ISSN (Print): 1871-5273
ISSN (Online): 1996-3181

Comparison of the Effects of Contralaterally Controlled Functional Electrical Stimulation and Neuromuscular Electrical Stimulation on Upper Extremity Functions in Patients with Stroke

Author(s): Ying Shen, Zhifei Yin, Yabei Fan, Chiun-Fan Chen, Wenjun Dai, Wenchao Yi, Yongqiang Li, Wentong Zhang, Yuting Zhang, Rong Bian, Yan Huang, Sergio Machado, Ti-Fei Yuan and Chunlei Shan

Volume 14, Issue 10, 2015

Page: [1260 - 1266] Pages: 7

DOI: 10.2174/1871527315666151111122457

Price: $65

Abstract

Background: Contralaterally controlled functional electrical stimulation (CCFES) is an innovative method to improve upper extremity functions after stroke.

Objective: To compare the effects of CCFES versus neuromuscular electrical stimulation (NMES) on the upper extremity functions in patients with stroke.

Methods: Sixty patients with stroke were randomly assigned into CCFES group (n=30) or NMES group (n=30). All patients were also treated with conventional medical treatment and rehabilitation training. Patients in CCFES group received CCFES to the affected wrist extensors while the NMES group received NMES. The stimulus current was biphasic wave with a pulse duration of 200μs and a frequency of 60Hz. The electrical stimulation lasted for 20min per session, 5 sessions per week for 3 weeks. The intensity of the CCFES was based on the electromyography (EMG) value of the unaffected side while the subjects voluntarily extended their unaffected wrist slightly (<10% range of motion, ROM), moderately (about 50% ROM) and completely (100% ROM). Fugl-Meyer assessment (FMA), motricity index (MI), the Hong Kong version of functional test for the hemiplegic upper extremity (FTHUE-HK) and active range of motion (AROM) of wrist extension were measured before and after 3 weeks of treatment.

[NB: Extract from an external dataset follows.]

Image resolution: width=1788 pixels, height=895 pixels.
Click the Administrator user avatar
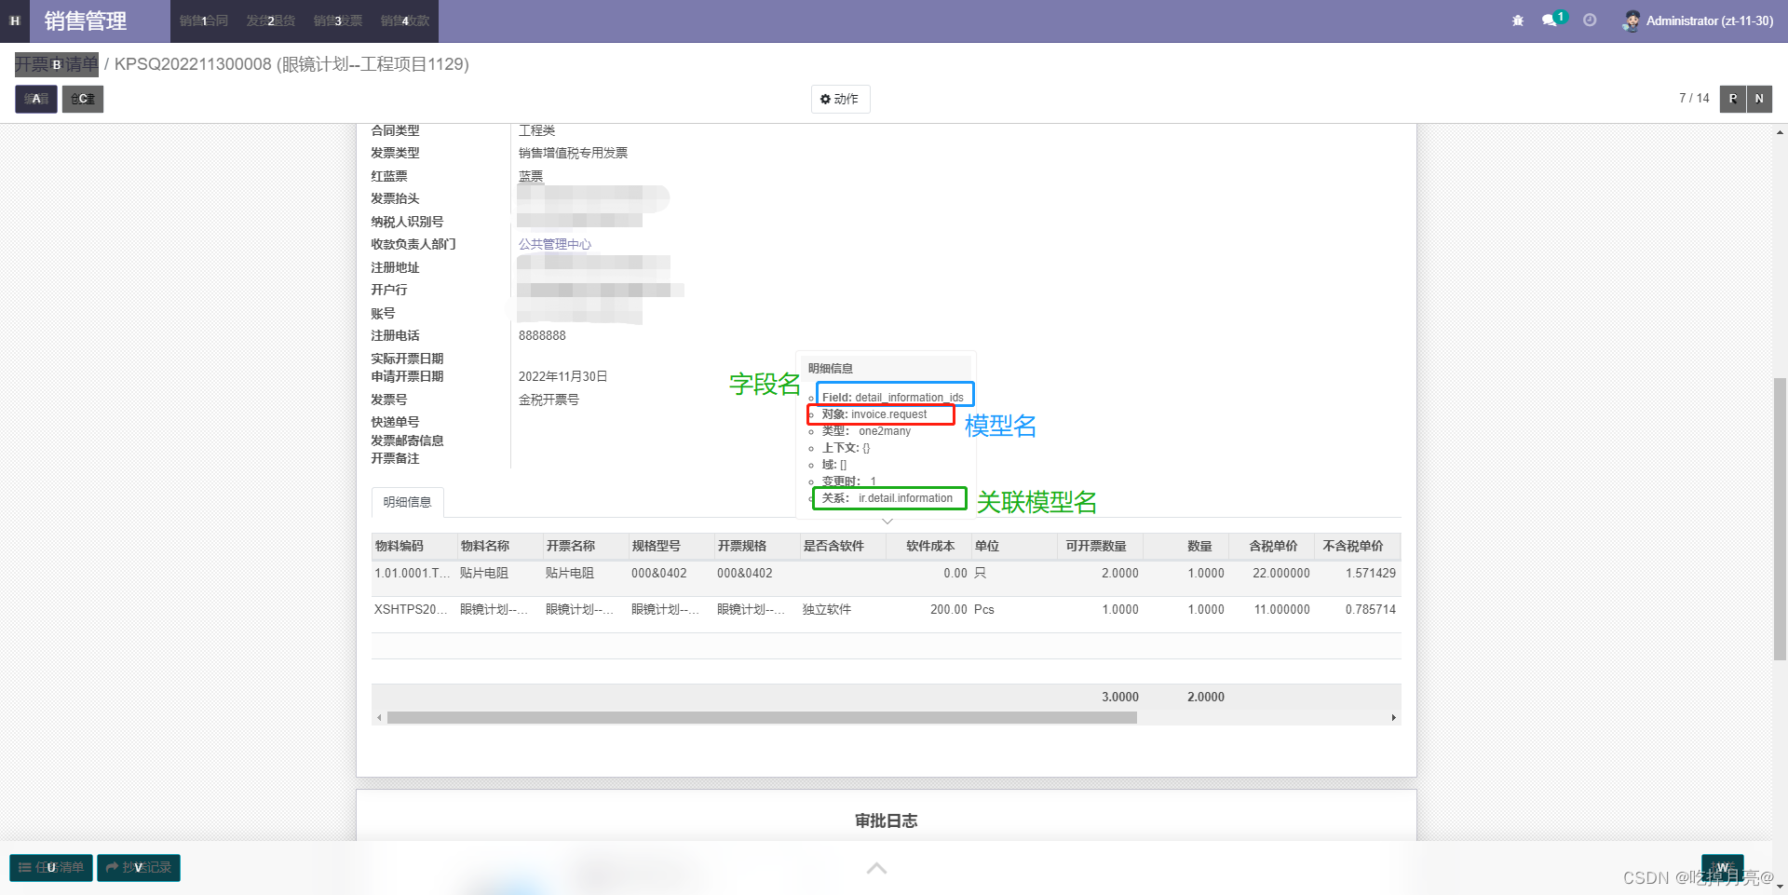(x=1632, y=20)
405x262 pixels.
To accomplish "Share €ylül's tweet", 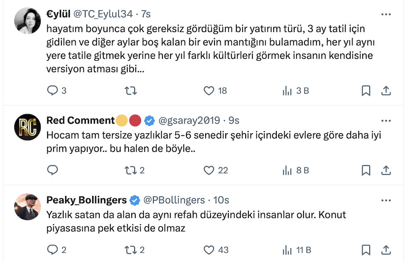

Results: Compared with the baseline values, both groups showed significant improvements in all the measurements after treatment (p<0.05). Patients in CCFES group showed significantly higher upper extremity FMA, FTHUE-HK scores and AROM of wrist extension than those in NMES group (p<0.05).

Conclusion: Compared with the conventional NMES, CCFES provides better recovery of upper extremity function in patients with stroke.

Keywords: Contralaterally controlled functional electrical stimulation, neuromuscular electrical stimulation, upper extremity function, stroke.